• **What the task requires**: There are pictures in the records below; leave them out and set down exactly the lines from the one holding "is (356, 439)." through the one holding "Task: Like khoirunnisa's".

BEGIN Records to use

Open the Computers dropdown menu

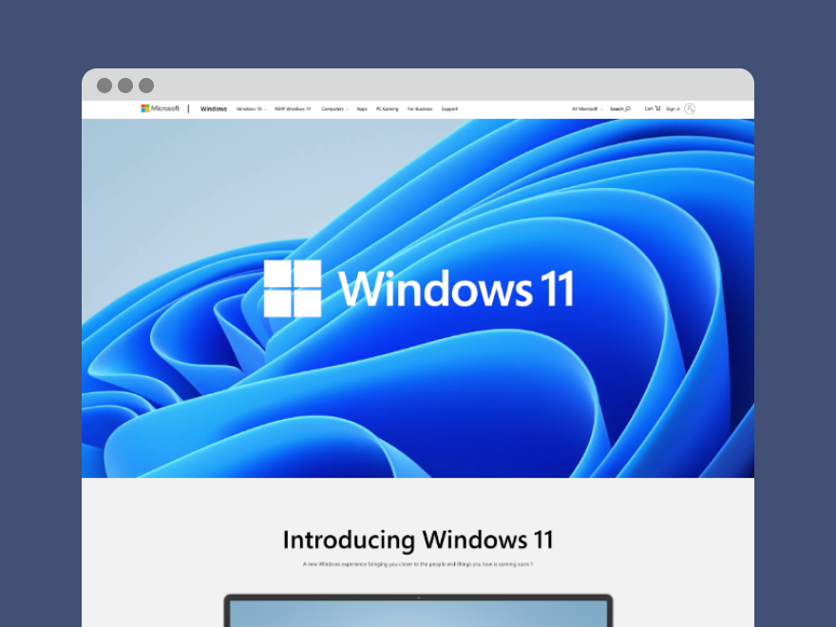(333, 108)
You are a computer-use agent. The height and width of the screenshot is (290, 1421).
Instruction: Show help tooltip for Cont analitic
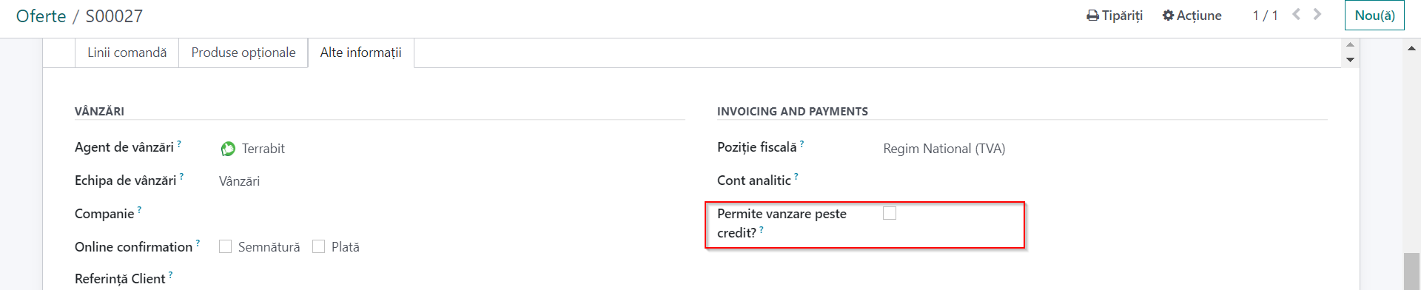pyautogui.click(x=796, y=177)
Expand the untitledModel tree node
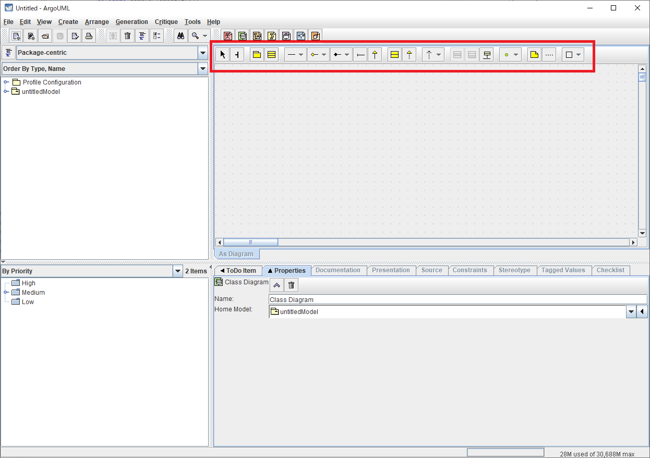This screenshot has width=650, height=458. point(6,92)
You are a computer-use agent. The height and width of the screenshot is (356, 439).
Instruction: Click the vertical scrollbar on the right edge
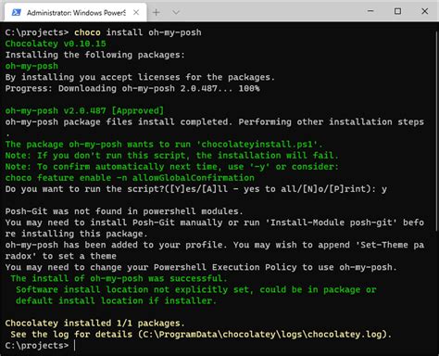[437, 130]
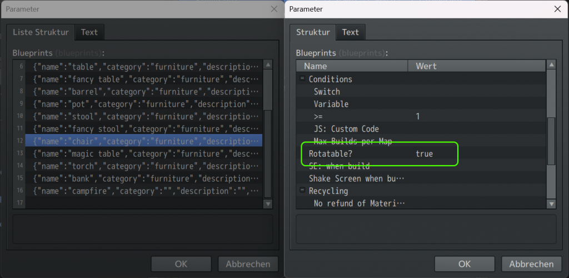Click the Rotatable? true value
This screenshot has width=569, height=278.
425,154
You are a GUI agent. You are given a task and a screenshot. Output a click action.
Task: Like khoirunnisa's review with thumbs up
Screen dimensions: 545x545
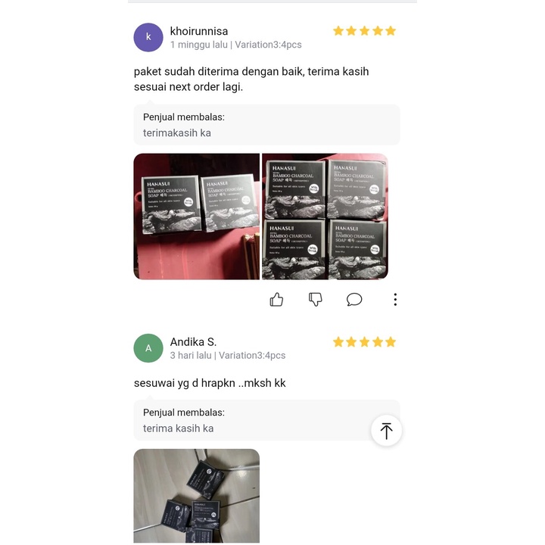(276, 299)
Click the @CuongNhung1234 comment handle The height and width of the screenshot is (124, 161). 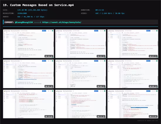click(24, 22)
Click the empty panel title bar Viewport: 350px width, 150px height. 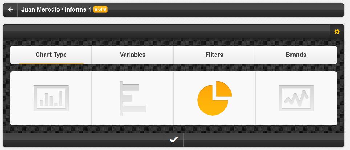click(167, 31)
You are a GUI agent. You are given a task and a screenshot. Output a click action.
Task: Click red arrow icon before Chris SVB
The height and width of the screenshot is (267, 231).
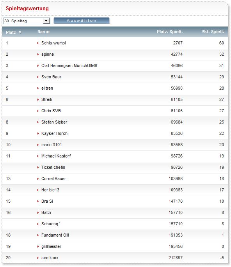tap(38, 111)
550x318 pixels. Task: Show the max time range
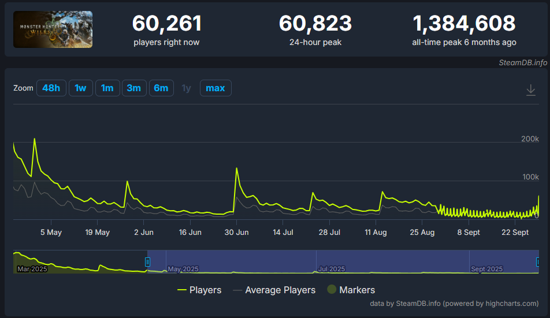coord(215,88)
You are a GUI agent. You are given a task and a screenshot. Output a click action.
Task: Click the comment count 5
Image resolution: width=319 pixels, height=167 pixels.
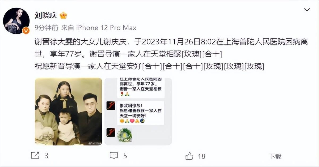[125, 156]
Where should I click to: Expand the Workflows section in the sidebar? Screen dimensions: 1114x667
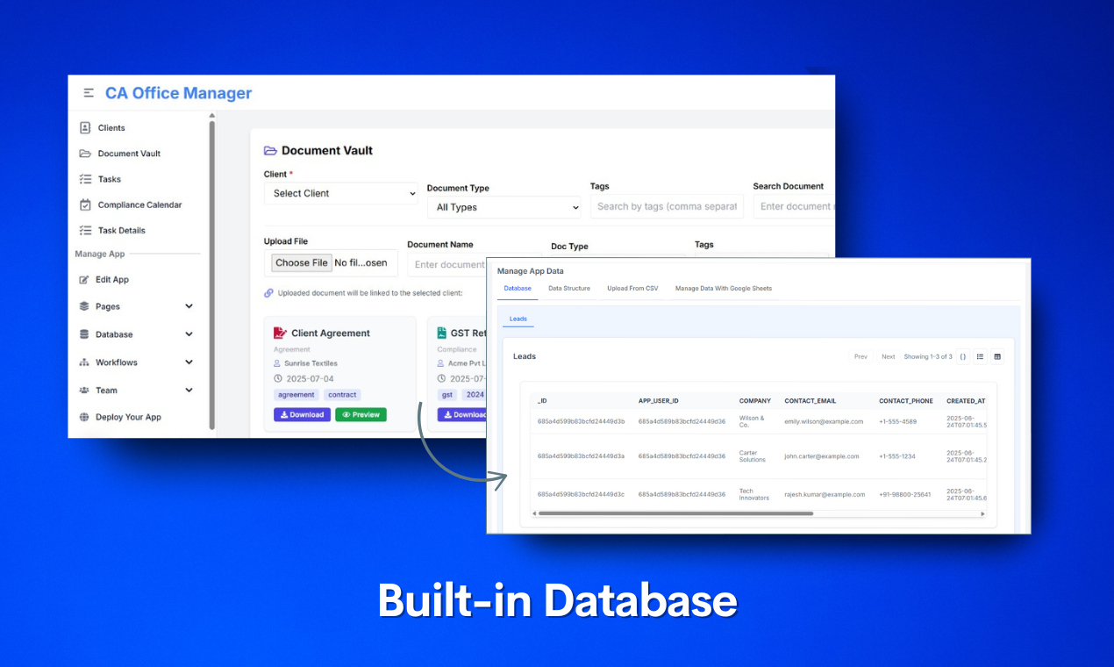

END Records to use

• **Result**:
You are a computer-use agent. The height and width of the screenshot is (356, 439).
Instruction: Click the vertical scrollbar on the right edge
[437, 130]
Click the Rotatable? true value
This screenshot has width=569, height=278.
425,154
You are a GUI agent. You are given a task and a screenshot. Output a click action.
Task: Like khoirunnisa's review with thumbs up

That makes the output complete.